Document excerpt =>
※

Ratio $\mathcal{R}\left(D^{*}\right)$ is extracted from an extended two-dimensional likelihood fit to the binned $m_{miss}^2$ and $E_{ECL}$ distributions using Equation (11). The three different $D^{*}$ modes are fit simultaneously assuming isospin asymmetry for charged and neutral B meson decays setting $\mathcal{R}\left(D^{*0}\right)=\mathcal{R}\left(D^{*+}\right)$. The final result is

$$\begin{array}{ccc}\hfill \mathcal{R}\left(D^{*}\right)& =& 0.{262}_{-0.039}^{+0.041}{\left(\mathrm{stat}\right)}_{-0.032}^{+0.035}\left(\mathrm{syst}\right),\hfill \end{array}$$

where the systematic uncertainty is dominated by the knowledge of the shapes of the PDFs and the limited simulated sample.

4.1.2. Semileptonic Tagging

The Belle collaboration also used the semileptonic tagging technique to study semitauonic decays. The first measurement of $\mathcal{R}\left(D^{*}\right)$ based on this tagging approach was released in 2016 [47]. This was superseded by the measurement of the combined $\mathcal{R}\left(D\right)$ and $\mathcal{R}\left(D^{*}\right)$ [48]. This measurement uses the FEI algorithm applied to identify the $B_{tag}$ but reconstructed through its semileptonic $B\to D^{(*)}\ell \nu$ decays. The signal side is reconstructed by combining D and $D^{*}$ mesons with lepton candidates. The analysis uses $D^0$ and $D^{+}$ mesons, reconstructed in many different decay modes, to increase signal efficiency. The $D^{*}$ mesons are reconstructed using both charged and neutral slow pions and photons. In events with multiple candidates, only the combination with the highest FEI probability is retained. The signal and the normalization channels are separated using a BDT exploiting various event features. The most discriminating ones are the $cos{\theta }_{BY}$ for the signal side, the missing mass squared, $m_{miss}^2$, and the total energy of all reconstructed particles in the event. The output of the BDT is used, together with the $E_{ECL}$, to disentangle the signal, normalization, and remaining background contributions. The final fit assumes isospin symmetry, fixing $\mathcal{R}\left(D^0\right)=\mathcal{R}\left(D^{+}\right)$ and $\mathcal{R}\left(D^{*+}\right)=\mathcal{R}\left(D^{*0}\right)$. The fit projections are shown in Figure 3 (bottom), and the results are

$$\begin{array}{ccc}\hfill \mathcal{R}\left(D\right)& =& 0.307\pm 0.037\left(\mathrm{stat}\right)\pm 0.016\left(\mathrm{syst}\right),\hfill \\ \hfill \mathcal{R}\left(D^{*}\right)& =& 0.283\pm 0.018\left(\mathrm{stat}\right)\pm 0.014\left(\mathrm{syst}\right),\hfill \end{array}$$

with a total correlation of $\rho =-0.52$ between the two values. Also in this analysis, the largest source of systematic is the limited size of the simulated sample, which is used to make the templates used in the fit and also to train the multivariate selection.

※

Material =>
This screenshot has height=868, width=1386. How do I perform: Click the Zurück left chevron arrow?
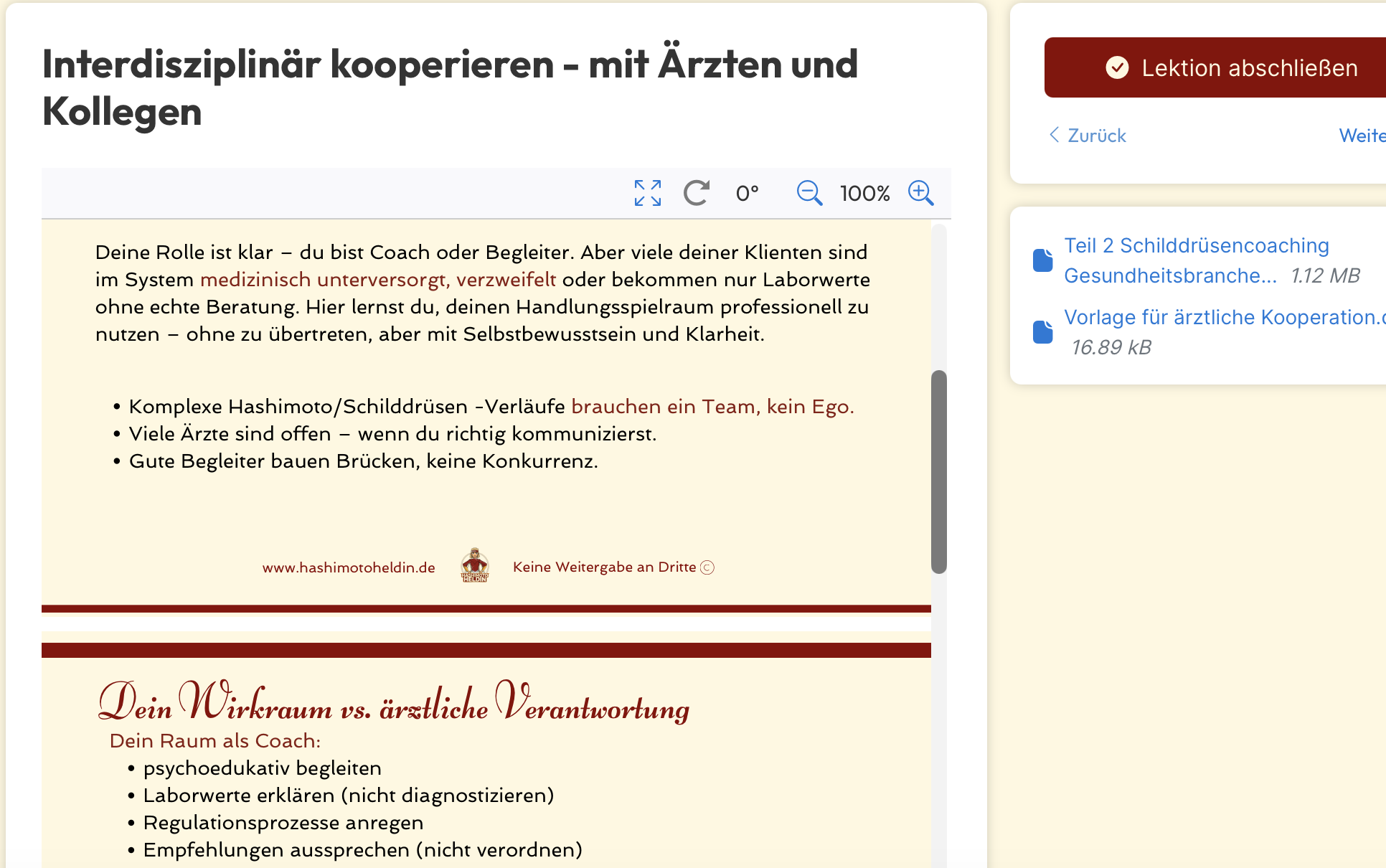point(1054,135)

※

Problems to work on =>
a - According to the Belle tagging excerpt, in what year was the first measurement of R(D*) using semileptonic tagging released?
b - Retype the part of the Belle tagging excerpt between "with a total" and "the multivariate selection.", inclusive.

Solved tasks =>
a - 2016

b -
with a total correlation of $\rho =-0.52$ between the two values. Also in this analysis, the largest source of systematic is the limited size of the simulated sample, which is used to make the templates used in the fit and also to train the multivariate selection.